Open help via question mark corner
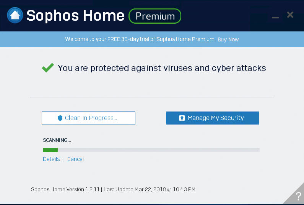Image resolution: width=304 pixels, height=205 pixels. (x=298, y=196)
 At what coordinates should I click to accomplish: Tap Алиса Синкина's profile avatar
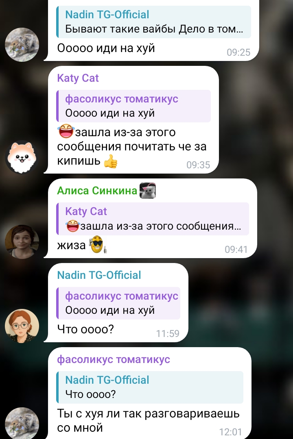pos(22,241)
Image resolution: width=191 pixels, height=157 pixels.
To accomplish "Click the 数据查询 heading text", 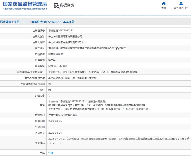I will [67, 5].
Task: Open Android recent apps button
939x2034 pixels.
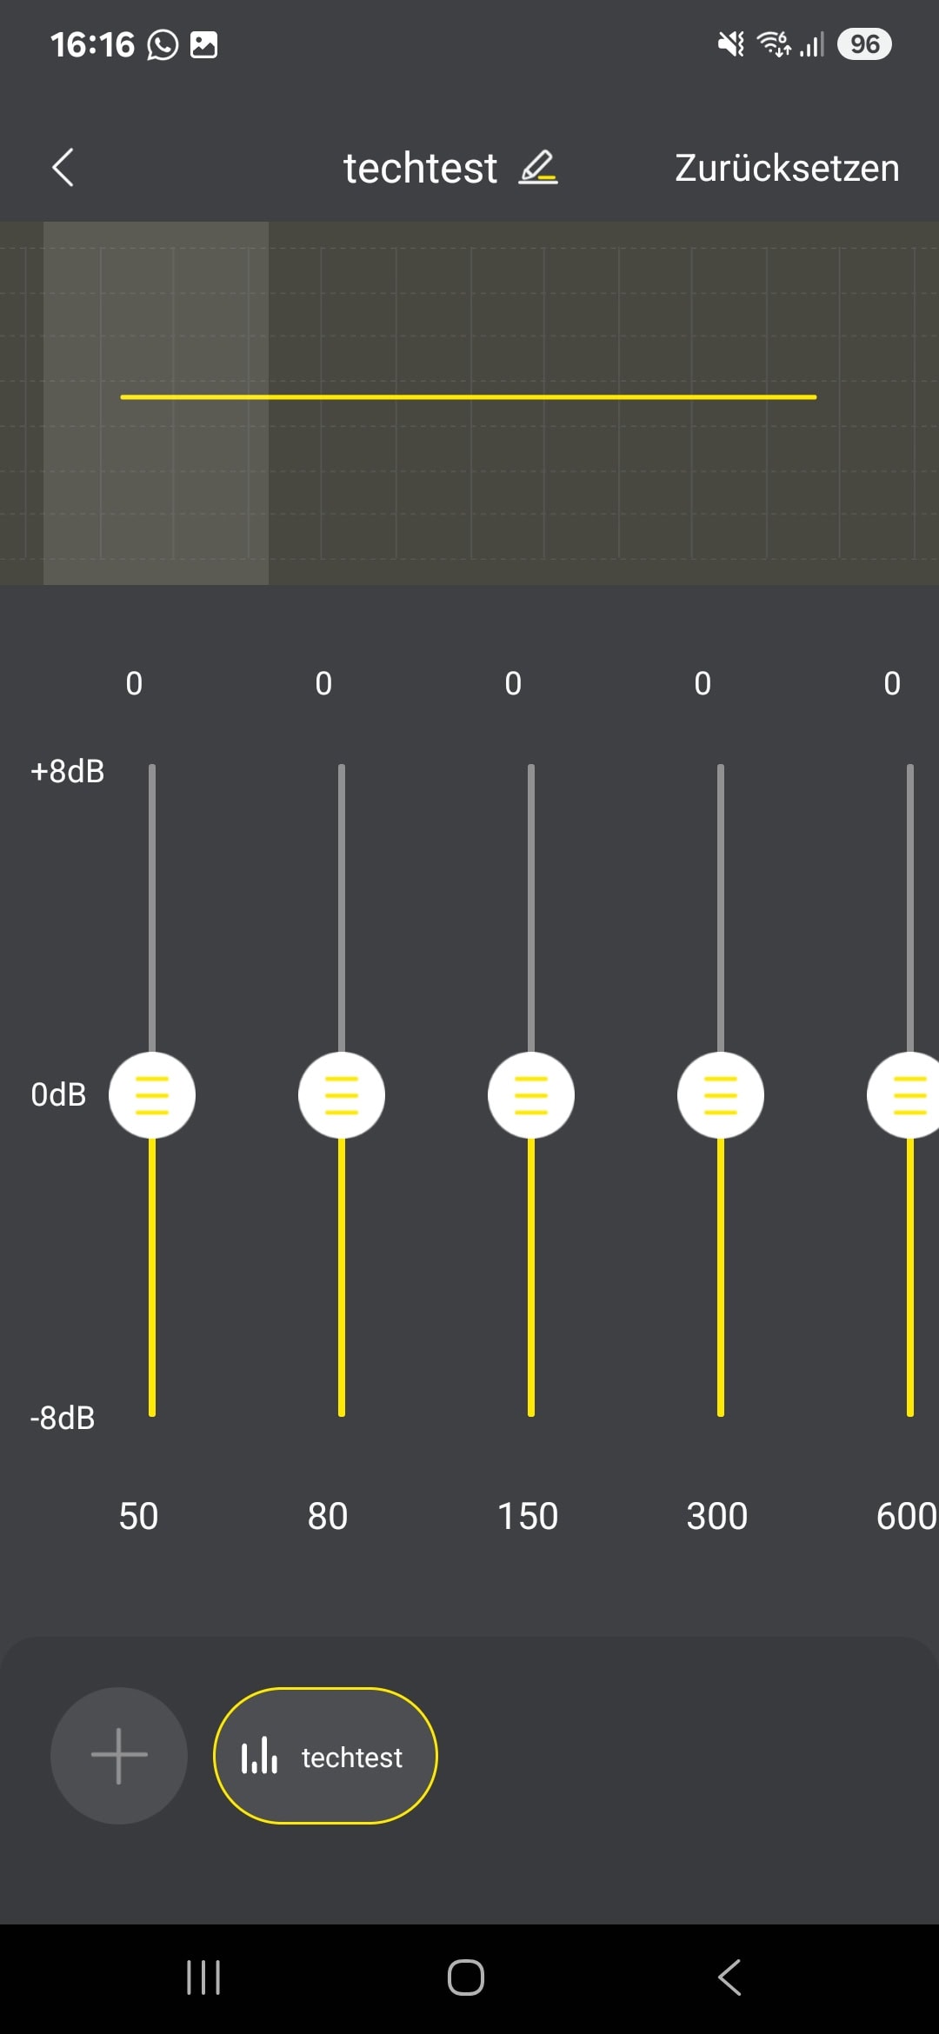Action: [x=203, y=1978]
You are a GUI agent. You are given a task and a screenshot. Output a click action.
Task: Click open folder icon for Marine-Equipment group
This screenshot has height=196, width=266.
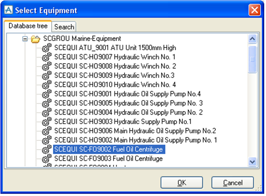click(x=36, y=39)
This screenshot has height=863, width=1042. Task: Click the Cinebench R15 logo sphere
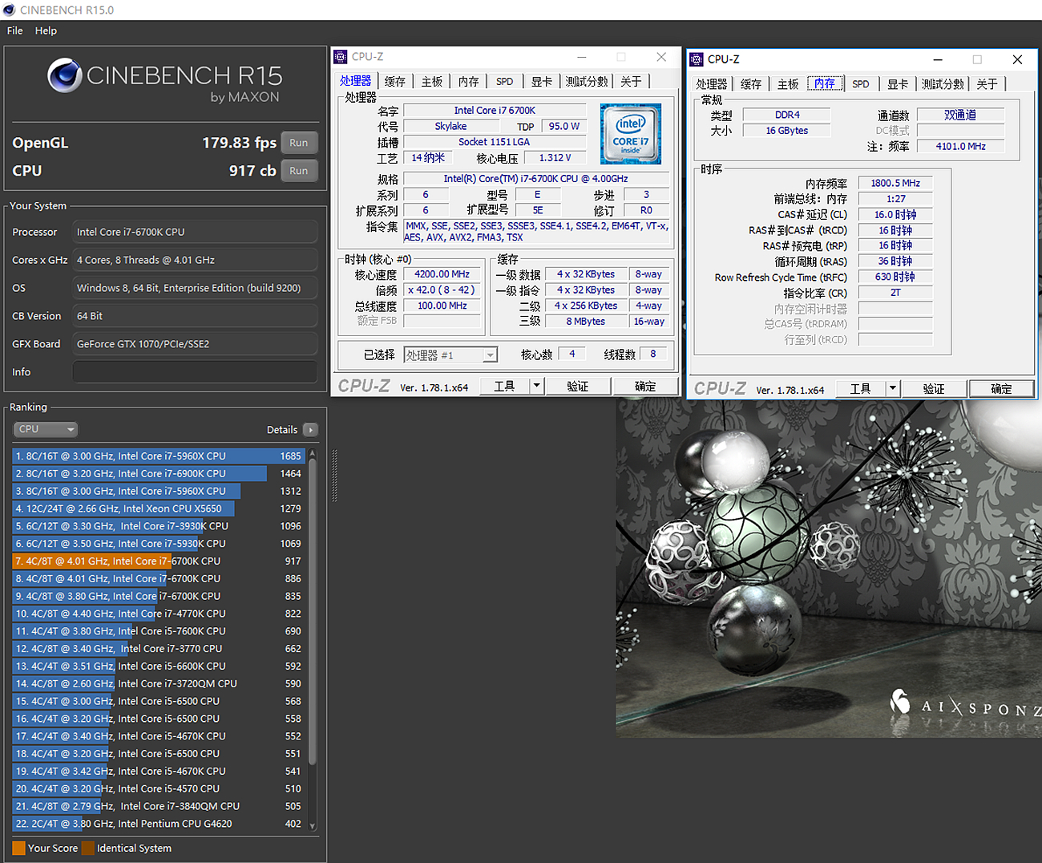click(x=64, y=76)
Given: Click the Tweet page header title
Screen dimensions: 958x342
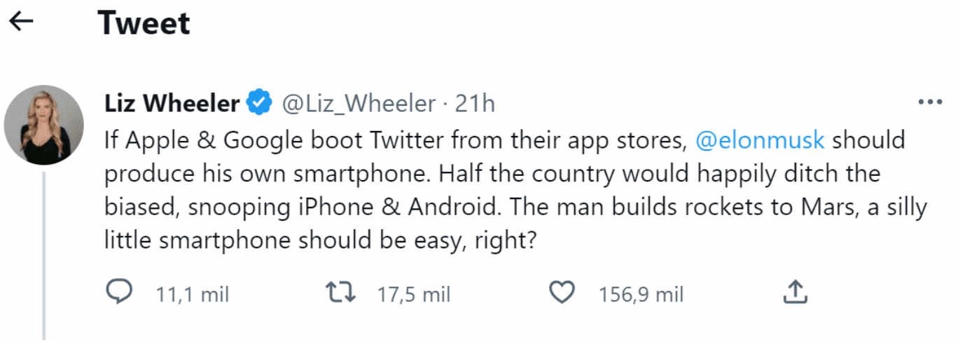Looking at the screenshot, I should [144, 22].
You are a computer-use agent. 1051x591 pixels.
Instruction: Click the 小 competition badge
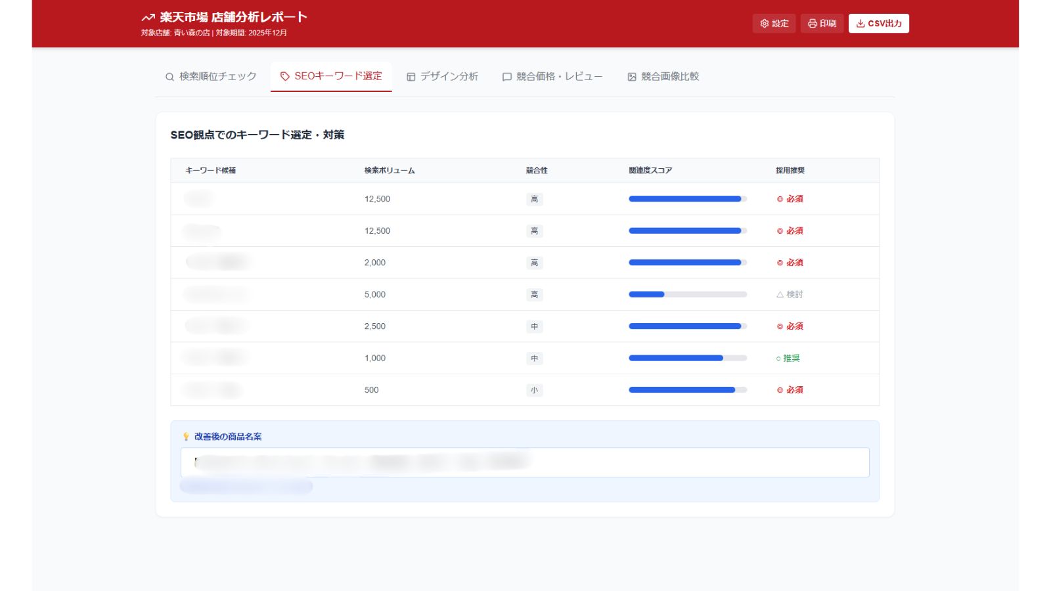534,390
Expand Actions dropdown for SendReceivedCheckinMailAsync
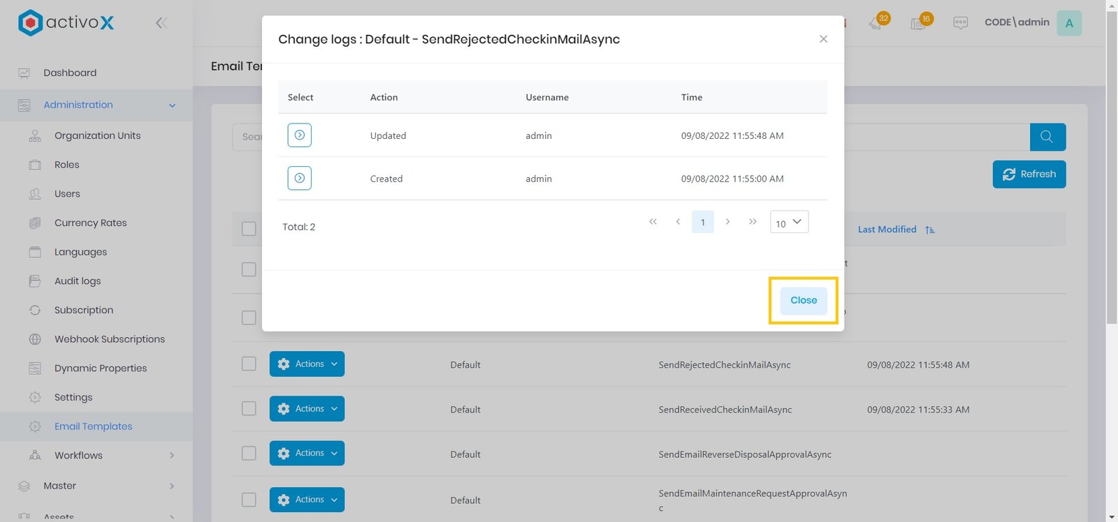The width and height of the screenshot is (1118, 522). click(x=307, y=409)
---+---
## ABOUT THIS EXERCISE
The copy must start at the line containing "Expand Actions dropdown" and end at the last line of the data, matching each line exactly. It must hold no pictures.

## SOLUTION FOR THIS PROBLEM
Expand Actions dropdown for SendReceivedCheckinMailAsync
The width and height of the screenshot is (1118, 522). click(x=307, y=409)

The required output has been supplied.